Without any of the pictures, transcribe all the lines below exactly.

[Items from a data source]
Start of Block

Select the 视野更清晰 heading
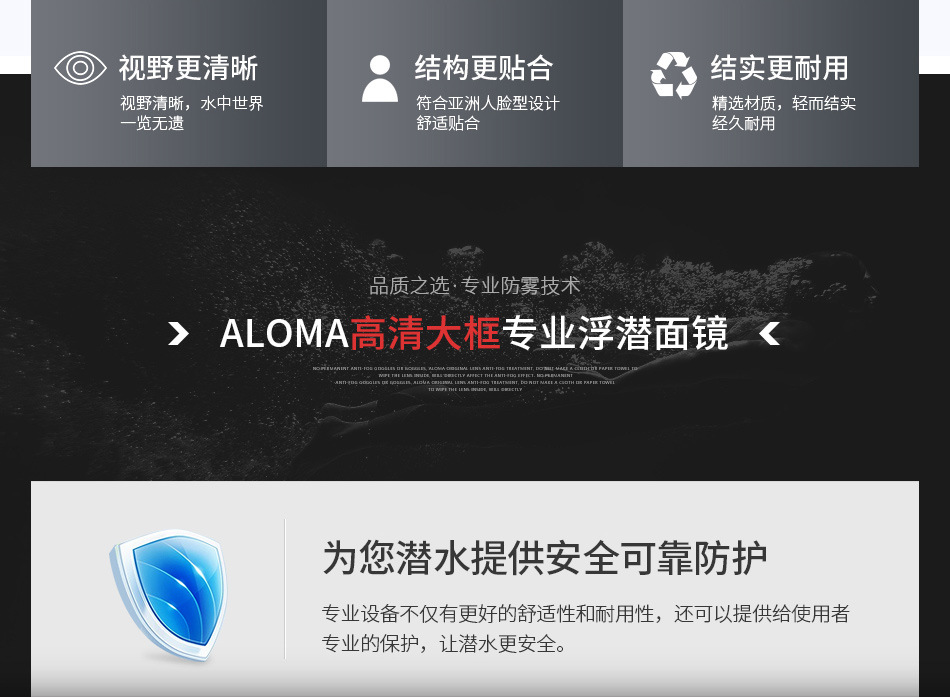Image resolution: width=950 pixels, height=697 pixels. point(188,68)
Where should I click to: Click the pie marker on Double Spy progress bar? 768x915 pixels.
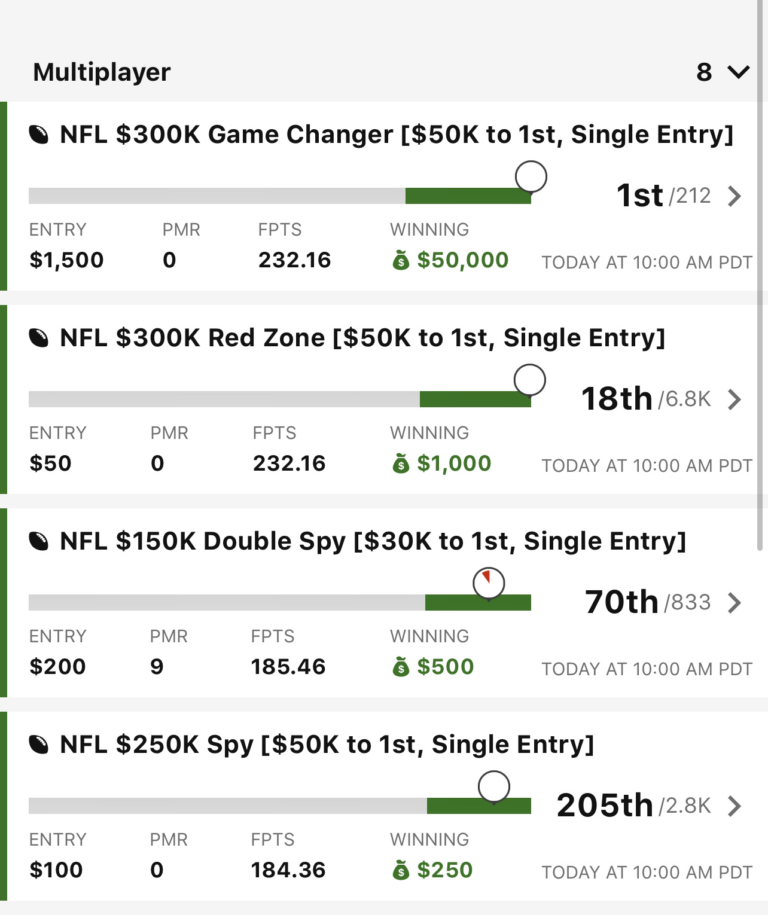tap(488, 582)
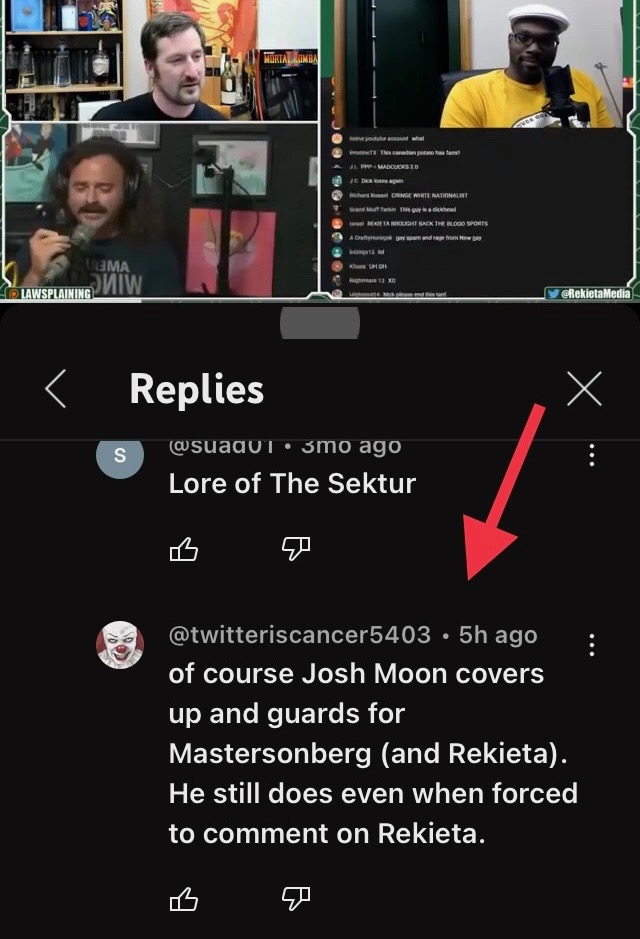Open options menu for the @twitteriscancer5403 reply
640x939 pixels.
click(592, 645)
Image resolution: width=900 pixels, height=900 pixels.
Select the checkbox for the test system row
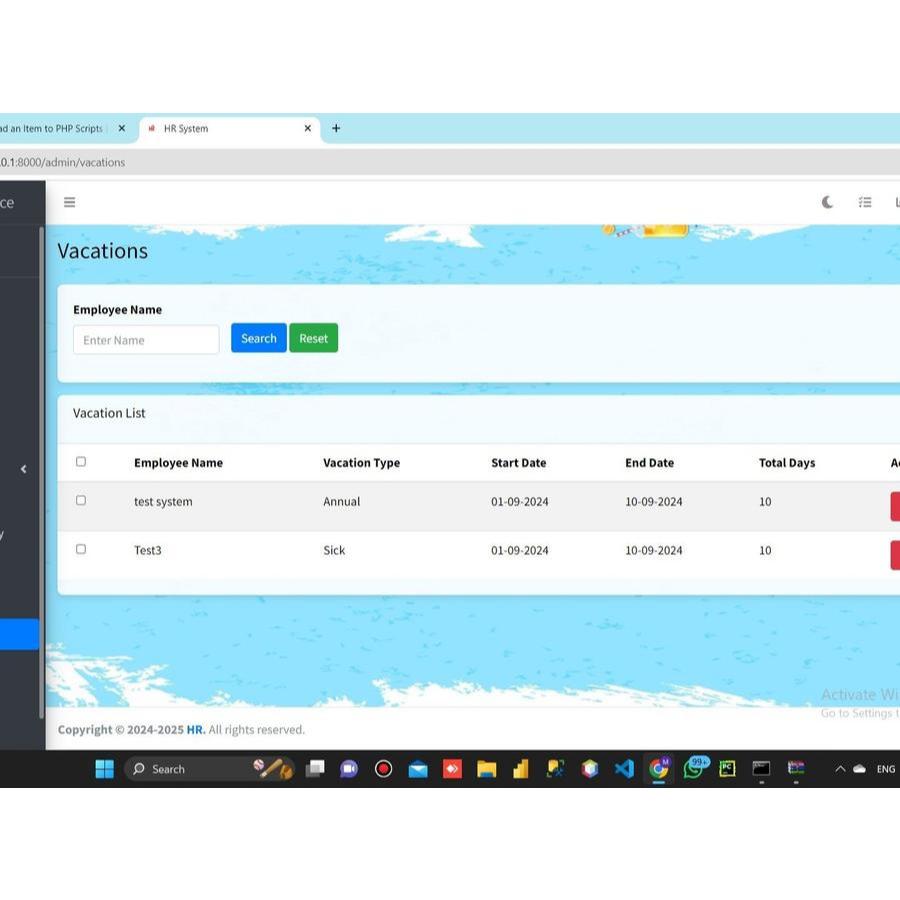pos(81,500)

End of Block

▶ **ANSWER BOX**
Select the 视野更清晰 heading
Image resolution: width=950 pixels, height=697 pixels. point(188,68)
Where should I click to: Click the pie marker on Double Spy progress bar? 768x915 pixels.
tap(488, 582)
Open options menu for the @twitteriscancer5403 reply
640x939 pixels.
click(592, 645)
Image resolution: width=900 pixels, height=900 pixels.
Select the checkbox for the test system row
pos(81,500)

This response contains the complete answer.